It is essential to ensure that business-supporting internal applications supporting inventory, shipping, invoicing and product forecast that comprise the supply chain perform flawlessly.
After all, this drives in-store product availability, the ability to quickly respond to market needs and the creation of lean and profitable business operations.
While it’s easy for retailers to focus too heavily on consumer-facing web sites, it’s the core internal applications that are the lifeblood of a successful retail operation. The supply chain has long played a critical role in retail success, even when feeding brick-and-mortar stores alone was the goal. Now the supply chain is under more pressure than ever as it is called upon to satisfy multichannel requirements.
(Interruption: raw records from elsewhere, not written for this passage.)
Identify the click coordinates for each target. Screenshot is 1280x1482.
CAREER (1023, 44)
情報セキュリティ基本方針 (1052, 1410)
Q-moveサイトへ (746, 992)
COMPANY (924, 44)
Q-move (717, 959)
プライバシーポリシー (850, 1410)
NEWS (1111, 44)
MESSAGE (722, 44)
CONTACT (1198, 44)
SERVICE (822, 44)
The numerous applications powering the supply chain are ultimately what make it possible — or impossible — for retailers to satisfy customer demands, yet still remain profitable. It’s no wonder the retail supply chain is the focus of renewed investment. In the RIS Retail Technology Study 2012, real-time inventory visibility and distributed order management ranked as two of the highest priorities for upgrades.
That said, retailers can’t afford to deliver an outstanding experience at any cost. The reality is that profit margins remain thin in the world of retail. Retailers need to focus on optimally linking supply chain performance to its impact on customer satisfaction and costs.
Essentially, retailers need to excel in three key areas to achieve their goals:
• Operational effectiveness
• Financial effectiveness
• Customer fulfilment effectiveness
The causes of poor application performance
Today, applications are delivered via a combination of hardware, software and services known as the application delivery chain.
Everything in this chain must work together without fail to ensure supply chain continuity. But the growing use of multi-tier architectures, virtualisation and other new technologies in the data centre makes it increasingly difficult for IT to ensure application availability and optimal performance. In fact, most application performance issues are discovered by end users. In other words, IT cannot quickly identify and isolate performance issues as they happen and, in turn, struggles to minimise the impact on the business.
Findings from a survey commissioned by Compuware shed further light on this issue. Though identifying, locating and resolving application performance issues is critical to uninterrupted business operations, 30 percent of respondents from large companies in the U.S. and Europe said they could not even determine which applications were experiencing performance problems.
Measuring application performance from the customer's perspective
Retail IT and operations teams design their supply chain processes from an outside-in view, understanding the elements of demand first.
This enables them to develop marketing and sales strategies to differentiate themselves from the competition and optimize value to consumers. IT can support this view by managing application performance from the same outside-in view. In other words, they need to focus on the end user’s experience of applications rather than on the technology itself as it is the quality of experience with the application that dictates efficiency and adoption.
Application performance monitoring is imperative
Most retail IT groups find it increasingly difficult to gain insight into — never mind, pinpoint — application performance issues that impact the end-user experience, the ultimate measure of an application’s effectiveness.
The traditional approach of monitoring servers, networking gear and other infrastructure elements is insufficient. If retailers can’t measure or even see an applications’ performance from the end-user’s perspective, they won’t be able to ensure uninterrupted workflows, efficient operations and a profitable supply chain. When application performance and availability problems arise — as they inevitably will — these retailers will be helpless in the face of lost productivity, rising costs and lower revenues.
To satisfy all end-user constituencies, IT needs to establish robust and broad application transaction performance monitoring for all applications and all users.